• _DO THIS_
Could you copy out all of the data below, line by line, without changing anything?

• _RECORDS TO PROCESS_
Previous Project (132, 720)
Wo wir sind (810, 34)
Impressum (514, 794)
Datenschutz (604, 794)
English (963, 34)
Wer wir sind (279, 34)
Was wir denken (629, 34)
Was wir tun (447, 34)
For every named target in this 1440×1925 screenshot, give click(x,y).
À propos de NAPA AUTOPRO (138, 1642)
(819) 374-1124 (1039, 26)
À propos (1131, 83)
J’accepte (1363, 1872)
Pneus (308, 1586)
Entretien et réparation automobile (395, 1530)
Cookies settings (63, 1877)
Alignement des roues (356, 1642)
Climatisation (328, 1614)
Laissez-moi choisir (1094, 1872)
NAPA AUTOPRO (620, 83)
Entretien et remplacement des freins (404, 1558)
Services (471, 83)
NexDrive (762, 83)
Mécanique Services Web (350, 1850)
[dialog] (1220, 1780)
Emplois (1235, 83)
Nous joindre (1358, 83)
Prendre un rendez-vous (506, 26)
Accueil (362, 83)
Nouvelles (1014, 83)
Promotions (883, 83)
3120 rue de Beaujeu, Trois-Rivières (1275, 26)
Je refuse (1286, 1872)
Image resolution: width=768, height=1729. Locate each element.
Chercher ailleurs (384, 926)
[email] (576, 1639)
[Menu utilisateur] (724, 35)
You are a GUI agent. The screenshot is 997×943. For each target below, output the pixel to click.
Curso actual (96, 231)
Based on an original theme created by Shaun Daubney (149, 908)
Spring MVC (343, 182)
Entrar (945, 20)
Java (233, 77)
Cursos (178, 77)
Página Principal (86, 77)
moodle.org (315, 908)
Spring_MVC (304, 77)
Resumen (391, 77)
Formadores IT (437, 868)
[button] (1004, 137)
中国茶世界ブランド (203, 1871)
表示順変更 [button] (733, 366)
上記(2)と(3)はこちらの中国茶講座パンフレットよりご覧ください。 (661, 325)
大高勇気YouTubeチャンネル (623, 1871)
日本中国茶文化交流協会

• _REPLY_
Previous Project (132, 720)
Wo wir sind (810, 34)
Impressum (514, 794)
Datenschutz (604, 794)
English (963, 34)
Wer wir sind (279, 34)
Was wir denken (629, 34)
Was wir tun (447, 34)
For every named target in this 1440×1925 screenshot, give click(x,y).
À propos de NAPA AUTOPRO (138, 1642)
(819) 374-1124 (1039, 26)
À propos (1131, 83)
J’accepte (1363, 1872)
Pneus (308, 1586)
Entretien et réparation automobile (395, 1530)
Cookies settings (63, 1877)
Alignement des roues (356, 1642)
Climatisation (328, 1614)
Laissez-moi choisir (1094, 1872)
NAPA AUTOPRO (620, 83)
Entretien et remplacement des freins (404, 1558)
Services (471, 83)
NexDrive (762, 83)
Mécanique Services Web (350, 1850)
[dialog] (1220, 1780)
Emplois (1235, 83)
Nous joindre (1358, 83)
Prendre un rendez-vous (506, 26)
Accueil (362, 83)
Nouvelles (1014, 83)
Promotions (883, 83)
3120 rue de Beaujeu, Trois-Rivières (1275, 26)
Je refuse (1286, 1872)
Image resolution: width=768, height=1729. Locate each element.
Chercher ailleurs (384, 926)
[email] (576, 1639)
[Menu utilisateur] (724, 35)
You are a GUI agent. The screenshot is 997×943. For each target below, output the pixel to click.
Curso actual (96, 231)
Based on an original theme created by Shaun Daubney (149, 908)
Spring MVC (343, 182)
Entrar (945, 20)
Java (233, 77)
Cursos (178, 77)
Página Principal (86, 77)
moodle.org (315, 908)
Spring_MVC (304, 77)
Resumen (391, 77)
Formadores IT (437, 868)
[button] (1004, 137)
中国茶世界ブランド (203, 1871)
表示順変更 [button] (733, 366)
上記(2)と(3)はこちらの中国茶講座パンフレットよりご覧ください。 (661, 325)
大高勇気YouTubeチャンネル (623, 1871)
日本中国茶文化交流協会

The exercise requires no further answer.